### Record extracts
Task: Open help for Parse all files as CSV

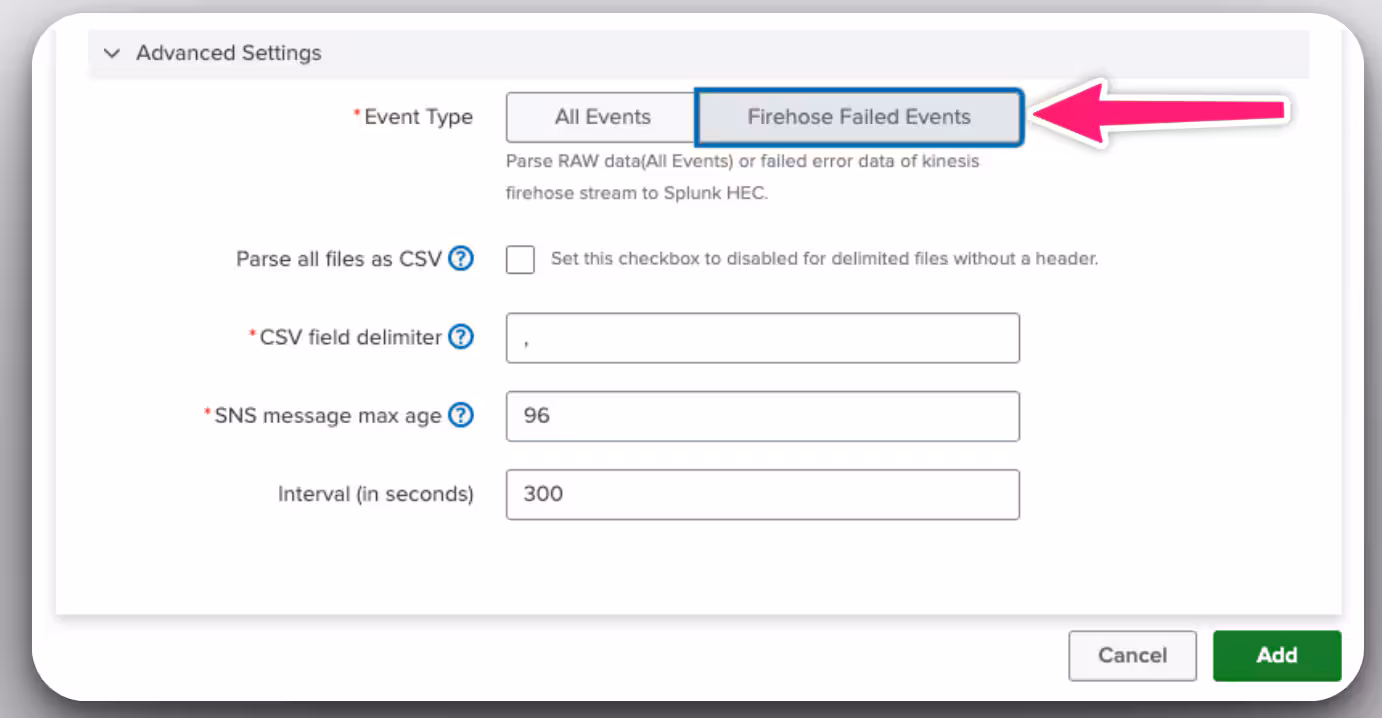Action: coord(460,259)
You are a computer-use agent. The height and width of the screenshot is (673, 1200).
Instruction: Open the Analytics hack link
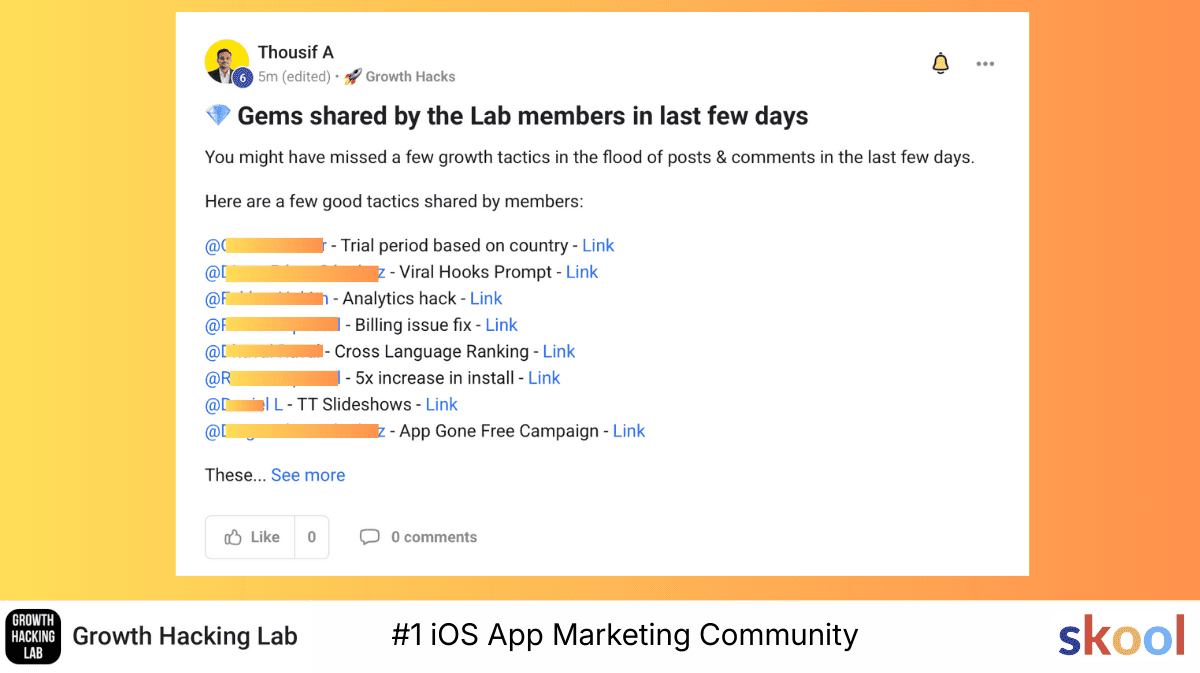point(486,299)
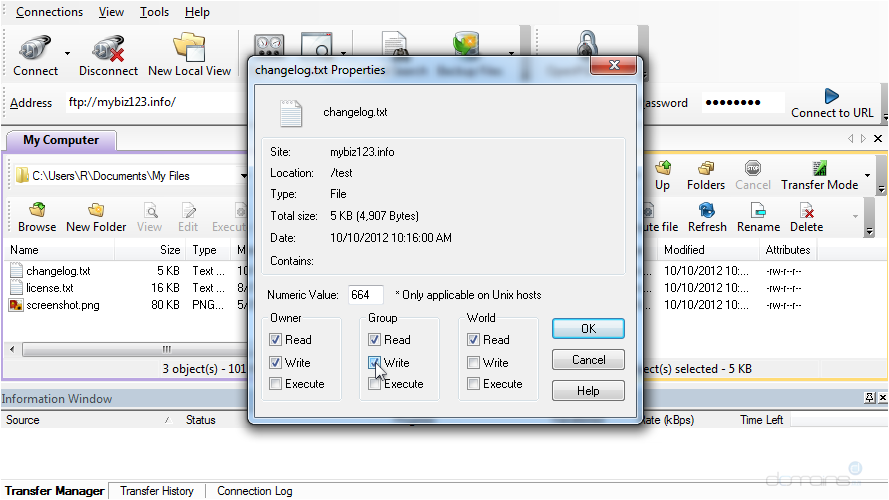The width and height of the screenshot is (889, 500).
Task: Click the Rename icon in remote toolbar
Action: pyautogui.click(x=758, y=212)
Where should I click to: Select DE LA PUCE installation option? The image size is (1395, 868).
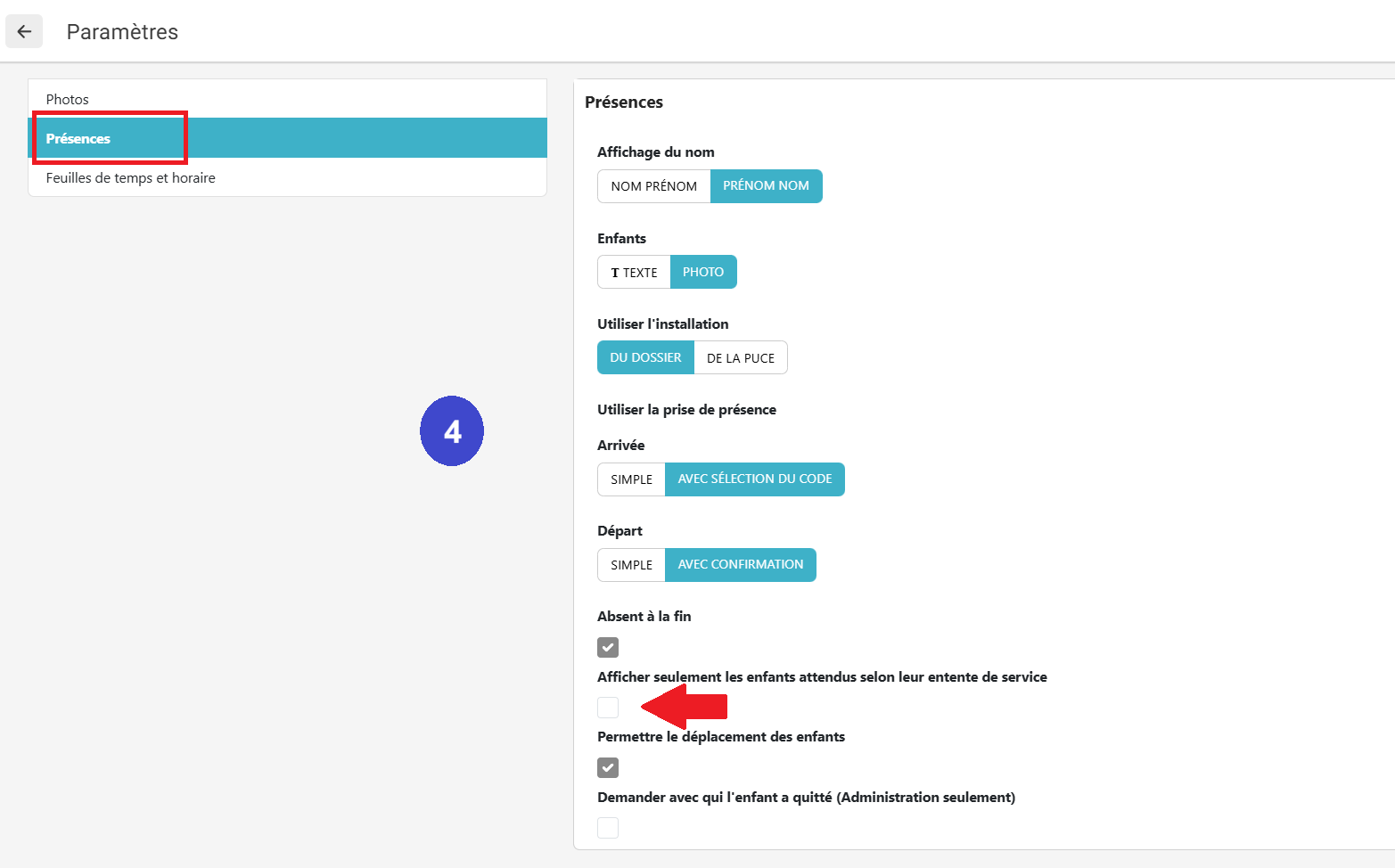click(740, 358)
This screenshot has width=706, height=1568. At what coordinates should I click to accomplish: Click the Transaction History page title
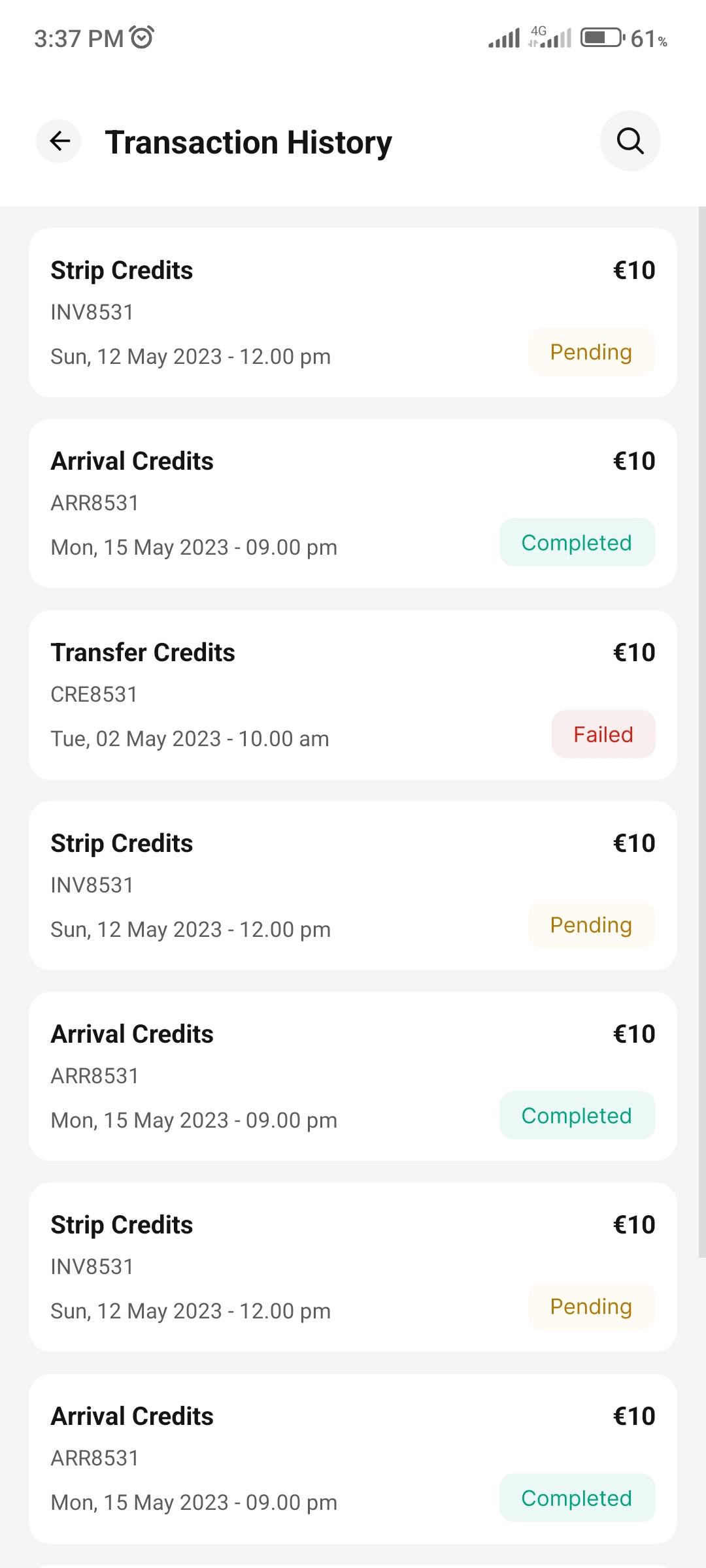248,142
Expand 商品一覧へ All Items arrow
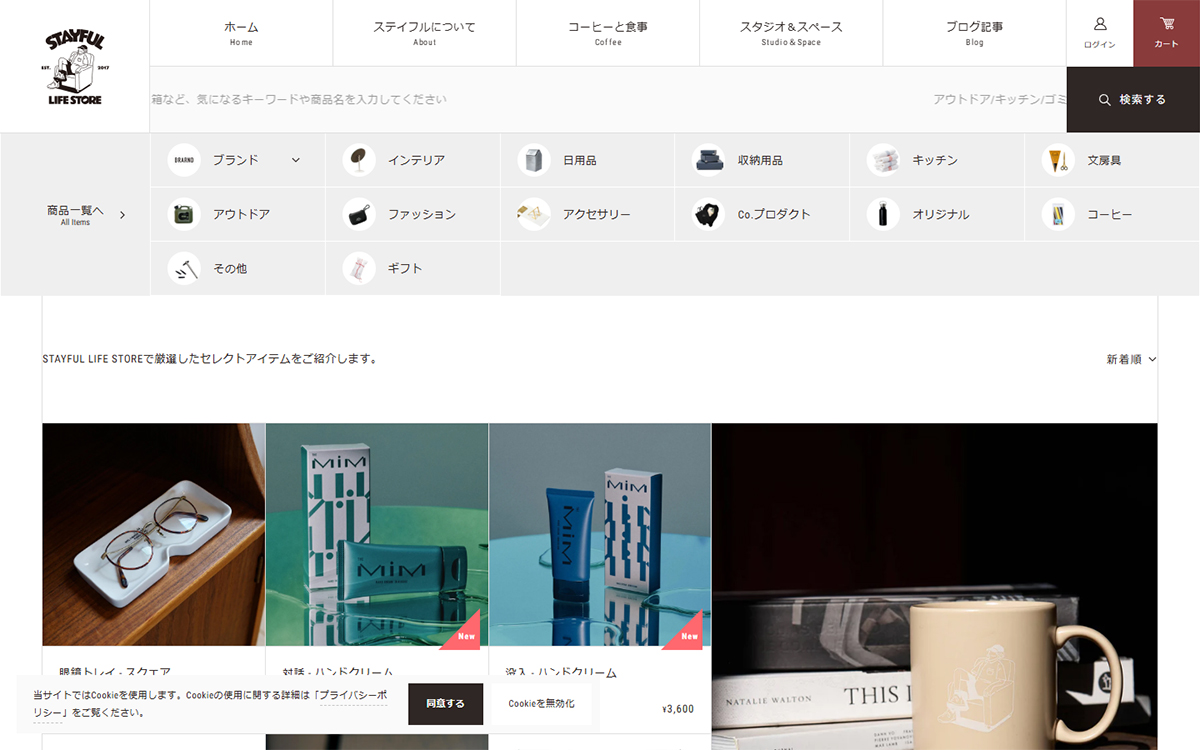Viewport: 1200px width, 750px height. coord(122,214)
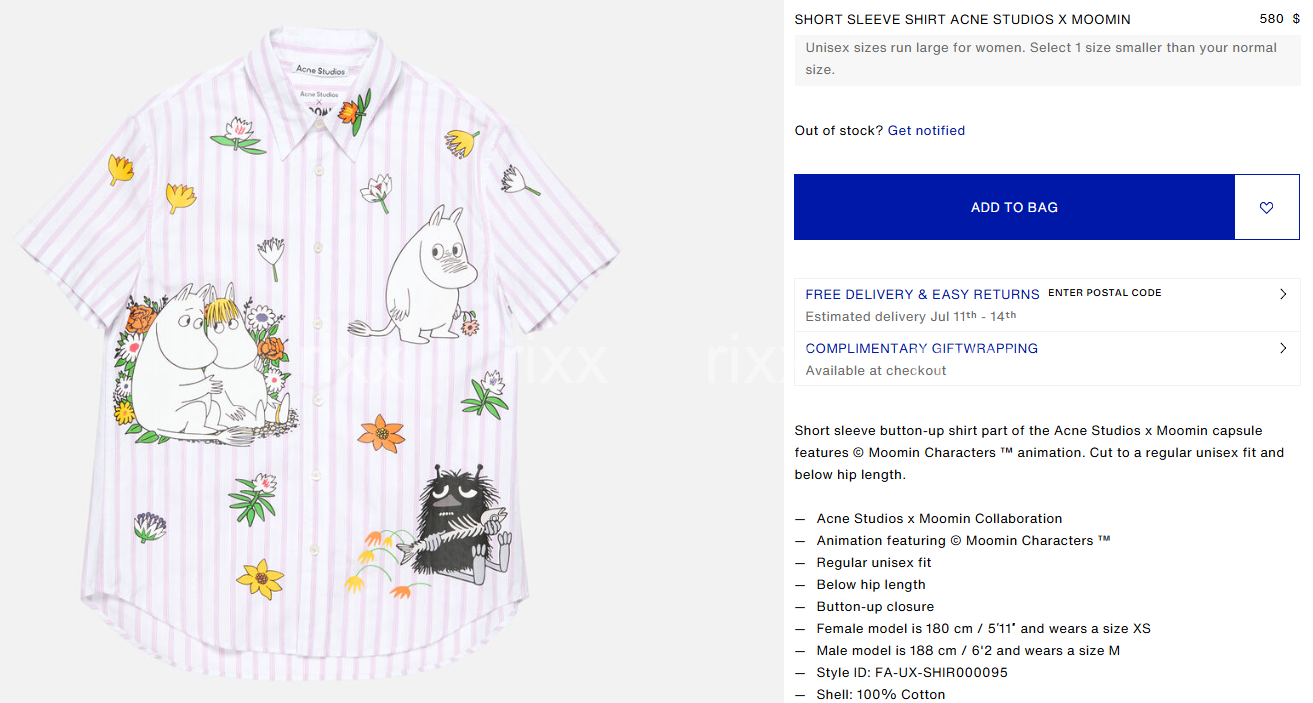Select the product title Short Sleeve Shirt
The image size is (1313, 703).
pos(962,19)
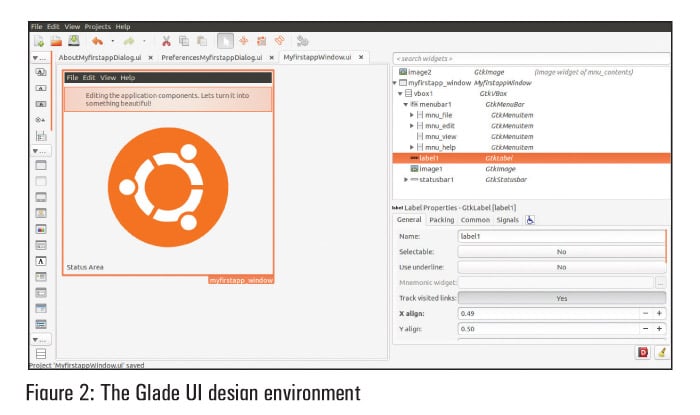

### What the task asks
Reproduce each entry word for word and cut the images.

### Result of this task
Task: Open help for Parse all files as CSV

Action: coord(460,259)
You are a computer-use agent. The height and width of the screenshot is (673, 1200).
Instruction: Open the Analytics hack link
point(486,299)
The width and height of the screenshot is (889, 500).
Task: Click the Rename icon in remote toolbar
Action: pyautogui.click(x=758, y=212)
Where should I click to: Select DE LA PUCE installation option? The image size is (1395, 868).
click(740, 358)
This screenshot has width=706, height=1568. At what coordinates should I click to accomplish: Click the Transaction History page title
248,142
Expand 商品一覧へ All Items arrow
Viewport: 1200px width, 750px height. coord(122,214)
Select the product title Short Sleeve Shirt
The image size is (1313, 703).
pos(962,19)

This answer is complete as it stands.